**EXCERPT**
────────
A variety of recent work has demonstrated that, in addition to regulating excitability, many ion channels can influence cell behavior in ways that may not require ion flux through the channel (Kaczmarek, 2006). Such interactions have been termed “non-conducting” functions of ion channels and may contribute to the role of potassium channels during development in the processes of cell proliferation, migration and survival (Hendriks et al., 1999; Pardo, 2004). In the case of Kv1.3, work with non-neuronal cells has suggested that gating of this channel may influence cytoplasmic and nuclear signaling pathways, perhaps through the formation of tight physical links with β-integrins (Artym and Petty, 2002; Levite et al., 2000). In addition to regulating integrin signaling, Kv1.3 may influence cell proliferation and the killing of neurons by microglia (Pardo, 2004; Fordyce et al., 2005). Such non-conducting effects may contribute to the extraordinary effects of deletion of the Kv1.3 gene on the structure and function of the olfactory bulb, where Kv1.3 is normally expressed at high levels in mitral cells (Fadool et al., 2004; Pardo, 2004). Kv1.3−/− mice have a 1,000–10,000-fold lower threshold for detection of odors and a twofold increase in the number of synaptic glomeruli in the olfactory bulb. Deletion of Kv1.3 also affects the neuronal levels of TrKB, Src, nShc, PSD-95 and other signaling molecules (Fadool et al, 2004). Genetic deletion of other Kv family channels, such as the Kv1.1 and the Kv3.1 channel, are known to influence excitability but are not known to have such striking developmental effects (Ho et al., 1997; Smart et al., 1998).
────────
**GIVEN RECORDS**
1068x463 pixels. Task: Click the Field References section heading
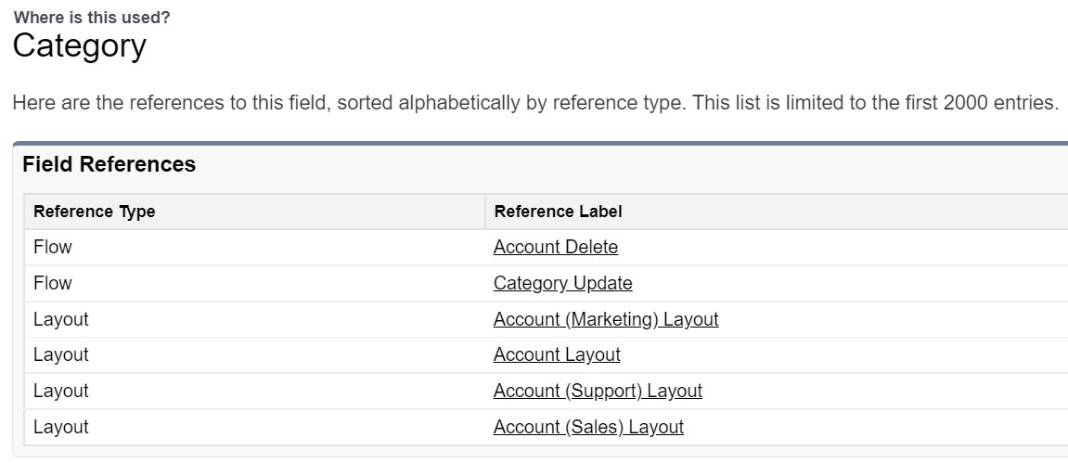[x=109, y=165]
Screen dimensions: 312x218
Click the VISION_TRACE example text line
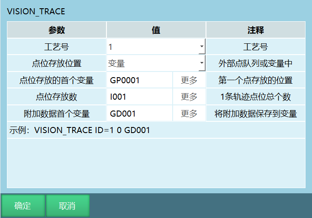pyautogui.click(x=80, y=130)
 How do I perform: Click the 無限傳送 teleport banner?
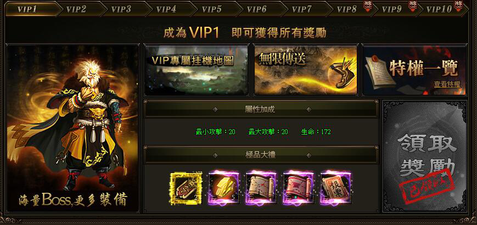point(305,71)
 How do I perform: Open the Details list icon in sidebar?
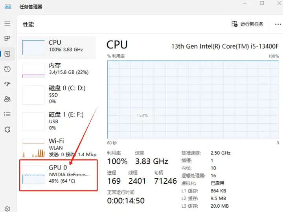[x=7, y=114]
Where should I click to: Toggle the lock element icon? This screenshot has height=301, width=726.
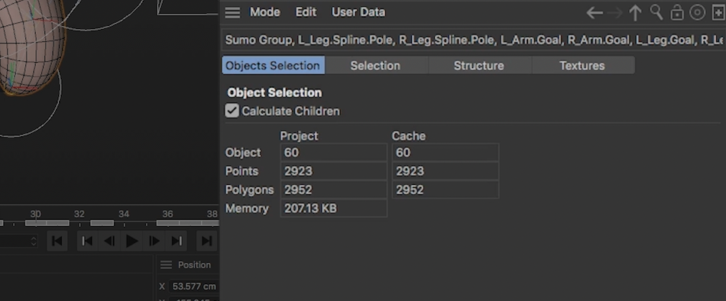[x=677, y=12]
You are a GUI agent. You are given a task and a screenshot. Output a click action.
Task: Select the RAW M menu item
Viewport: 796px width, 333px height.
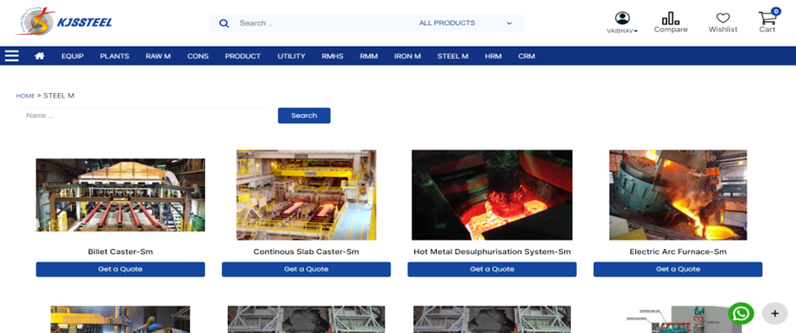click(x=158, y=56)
────────
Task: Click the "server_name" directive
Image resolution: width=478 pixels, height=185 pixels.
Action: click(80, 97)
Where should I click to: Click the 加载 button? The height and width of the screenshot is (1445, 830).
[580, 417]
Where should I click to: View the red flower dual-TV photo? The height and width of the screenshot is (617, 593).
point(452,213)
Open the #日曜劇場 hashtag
────────
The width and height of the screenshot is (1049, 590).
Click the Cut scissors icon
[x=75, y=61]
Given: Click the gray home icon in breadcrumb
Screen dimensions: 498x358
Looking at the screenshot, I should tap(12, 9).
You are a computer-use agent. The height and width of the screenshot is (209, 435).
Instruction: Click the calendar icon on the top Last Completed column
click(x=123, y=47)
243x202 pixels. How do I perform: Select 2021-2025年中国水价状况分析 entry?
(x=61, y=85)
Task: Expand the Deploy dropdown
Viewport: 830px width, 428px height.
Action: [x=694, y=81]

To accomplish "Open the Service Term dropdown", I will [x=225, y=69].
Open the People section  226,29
────────
**THE PROBLEM**
From the excerpt on non-conducting functions of ion channels, list every signaling molecule it names whose neuronal levels are affected by deletion of Kv1.3.

**TASK RESULT**
TrKB, Src, nShc, PSD-95